Exercise instructions:
1. Answer these questions from the multivitamin article:
(a) Which two groups did the two major studies find multivitamins failed to help?
(b) In which journal did the findings appear?
(c) According to Dr. Cynthia Mulrow, what is the main nutrition problem in the U.S.?
2. Print the multivitamin article word for word, everything from "Millions of Americans" down to "calories, she added.".

[[ Text open ]]

TWO MORE STRIKES FOR MULTIVITAMINs
There’s more disappointing news about multivitamins: Two major studies found popping the pills didn’t protect aging men’s brains or help heart attack survivors.
Millions of Americans spend billions of dollars on vitamin combinations, presumably to boost their health and fill gaps in their diets.
But while people who don’t eat enough of certain nutrients may be urged to get them in pill form, the government doesn’t recommend routine vitamin supplementation as a way to prevent chronic diseases.
The studies are the latest to test if multivitamins might go that extra step and concluded they don’t.
“Evidence is sufficient to advise against routine supplementation,” said a sharply worded editorial that accompanied the findings in the journal Annals of Internal Medicine.
After all, most people who buy multivitamins and other supplements are generally healthy, said journal deputy editor Dr. Cynthia Mulrow. Even junk foods often are fortified with vitamins, while the main nutrition problem in the U.S. is too much fat and calories, she added.

[[ Text closed ]]
[[ Listed entries open ]]

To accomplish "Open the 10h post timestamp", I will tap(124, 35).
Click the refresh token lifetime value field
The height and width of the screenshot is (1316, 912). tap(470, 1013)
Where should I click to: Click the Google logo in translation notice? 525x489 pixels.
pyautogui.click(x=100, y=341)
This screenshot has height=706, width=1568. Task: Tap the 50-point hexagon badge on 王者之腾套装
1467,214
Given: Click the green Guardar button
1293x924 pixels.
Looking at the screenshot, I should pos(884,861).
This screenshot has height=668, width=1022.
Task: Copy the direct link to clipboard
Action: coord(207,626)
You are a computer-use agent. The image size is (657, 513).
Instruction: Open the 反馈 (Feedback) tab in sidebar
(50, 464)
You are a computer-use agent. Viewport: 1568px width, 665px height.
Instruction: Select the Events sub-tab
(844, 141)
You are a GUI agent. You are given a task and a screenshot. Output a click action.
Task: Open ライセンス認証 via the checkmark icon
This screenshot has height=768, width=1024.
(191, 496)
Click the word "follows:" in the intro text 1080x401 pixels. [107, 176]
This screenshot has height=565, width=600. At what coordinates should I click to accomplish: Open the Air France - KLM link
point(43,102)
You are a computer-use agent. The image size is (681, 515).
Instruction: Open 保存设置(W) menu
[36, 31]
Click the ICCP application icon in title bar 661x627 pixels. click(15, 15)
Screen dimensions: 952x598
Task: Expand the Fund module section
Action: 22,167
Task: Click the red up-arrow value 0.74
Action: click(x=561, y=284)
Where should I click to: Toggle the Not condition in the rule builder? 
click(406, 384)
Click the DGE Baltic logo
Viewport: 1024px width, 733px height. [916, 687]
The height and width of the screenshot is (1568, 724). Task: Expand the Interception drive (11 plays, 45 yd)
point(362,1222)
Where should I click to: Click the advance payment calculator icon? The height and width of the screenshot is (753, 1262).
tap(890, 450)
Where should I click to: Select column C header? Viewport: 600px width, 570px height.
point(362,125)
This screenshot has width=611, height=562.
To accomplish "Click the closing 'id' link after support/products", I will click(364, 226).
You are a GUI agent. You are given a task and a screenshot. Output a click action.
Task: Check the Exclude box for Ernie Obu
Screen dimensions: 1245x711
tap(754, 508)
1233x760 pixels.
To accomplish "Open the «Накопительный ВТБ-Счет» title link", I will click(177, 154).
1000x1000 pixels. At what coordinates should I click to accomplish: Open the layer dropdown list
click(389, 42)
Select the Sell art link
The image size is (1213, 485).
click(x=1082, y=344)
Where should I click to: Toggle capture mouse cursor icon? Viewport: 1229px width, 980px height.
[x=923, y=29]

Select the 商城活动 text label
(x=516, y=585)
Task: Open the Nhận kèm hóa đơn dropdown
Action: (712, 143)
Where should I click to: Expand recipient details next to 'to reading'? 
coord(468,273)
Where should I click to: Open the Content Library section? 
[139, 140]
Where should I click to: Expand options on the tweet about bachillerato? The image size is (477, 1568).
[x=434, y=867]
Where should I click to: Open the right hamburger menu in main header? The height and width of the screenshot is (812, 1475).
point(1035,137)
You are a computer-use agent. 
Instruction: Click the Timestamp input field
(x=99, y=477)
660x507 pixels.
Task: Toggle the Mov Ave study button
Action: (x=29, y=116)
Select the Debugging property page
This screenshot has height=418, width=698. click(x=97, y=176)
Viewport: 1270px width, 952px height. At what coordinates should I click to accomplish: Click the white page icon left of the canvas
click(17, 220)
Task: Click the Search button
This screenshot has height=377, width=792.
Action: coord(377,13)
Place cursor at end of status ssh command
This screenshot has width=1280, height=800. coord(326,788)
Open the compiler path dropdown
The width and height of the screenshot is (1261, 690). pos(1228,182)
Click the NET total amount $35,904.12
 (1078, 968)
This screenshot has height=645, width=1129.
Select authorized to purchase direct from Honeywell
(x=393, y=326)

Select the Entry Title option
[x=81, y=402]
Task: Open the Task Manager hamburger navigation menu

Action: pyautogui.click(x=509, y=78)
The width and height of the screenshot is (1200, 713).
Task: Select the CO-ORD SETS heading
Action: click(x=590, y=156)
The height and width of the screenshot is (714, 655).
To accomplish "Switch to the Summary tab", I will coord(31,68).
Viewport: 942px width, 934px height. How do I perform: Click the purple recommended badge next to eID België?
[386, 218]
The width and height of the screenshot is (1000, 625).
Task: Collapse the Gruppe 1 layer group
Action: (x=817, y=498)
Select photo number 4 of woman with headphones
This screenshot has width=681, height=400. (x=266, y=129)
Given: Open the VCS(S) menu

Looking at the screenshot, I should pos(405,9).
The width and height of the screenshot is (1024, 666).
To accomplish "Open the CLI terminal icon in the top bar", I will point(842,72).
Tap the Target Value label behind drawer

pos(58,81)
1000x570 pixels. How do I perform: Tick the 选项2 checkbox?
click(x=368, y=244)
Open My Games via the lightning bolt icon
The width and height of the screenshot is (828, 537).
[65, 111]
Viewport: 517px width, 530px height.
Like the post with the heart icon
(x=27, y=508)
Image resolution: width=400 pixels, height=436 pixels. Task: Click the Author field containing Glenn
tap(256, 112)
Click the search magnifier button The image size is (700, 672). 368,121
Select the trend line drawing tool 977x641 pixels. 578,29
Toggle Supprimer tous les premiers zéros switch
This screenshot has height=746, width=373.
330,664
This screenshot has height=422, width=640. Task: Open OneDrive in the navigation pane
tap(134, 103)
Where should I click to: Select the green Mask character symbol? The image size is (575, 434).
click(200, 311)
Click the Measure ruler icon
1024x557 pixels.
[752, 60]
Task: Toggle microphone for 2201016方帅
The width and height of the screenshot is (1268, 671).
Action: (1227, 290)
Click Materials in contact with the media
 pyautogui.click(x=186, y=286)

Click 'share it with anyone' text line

[[ Listed entries closed ]]

Task responses:
1.
(a) Aging men, whose brains the pills didn't protect, and heart attack survivors.
(b) Annals of Internal Medicine.
(c) Too much fat and calories.

2.
Millions of Americans spend billions of dollars on vitamin combinations, presumably to boost their health and fill gaps in their diets.
But while people who don’t eat enough of certain nutrients may be urged to get them in pill form, the government doesn’t recommend routine vitamin supplementation as a way to prevent chronic diseases.
The studies are the latest to test if multivitamins might go that extra step and concluded they don’t.
“Evidence is sufficient to advise against routine supplementation,” said a sharply worded editorial that accompanied the findings in the journal Annals of Internal Medicine.
After all, most people who buy multivitamins and other supplements are generally healthy, said journal deputy editor Dr. Cynthia Mulrow. Even junk foods often are fortified with vitamins, while the main nutrition problem in the U.S. is too much fat and calories, she added.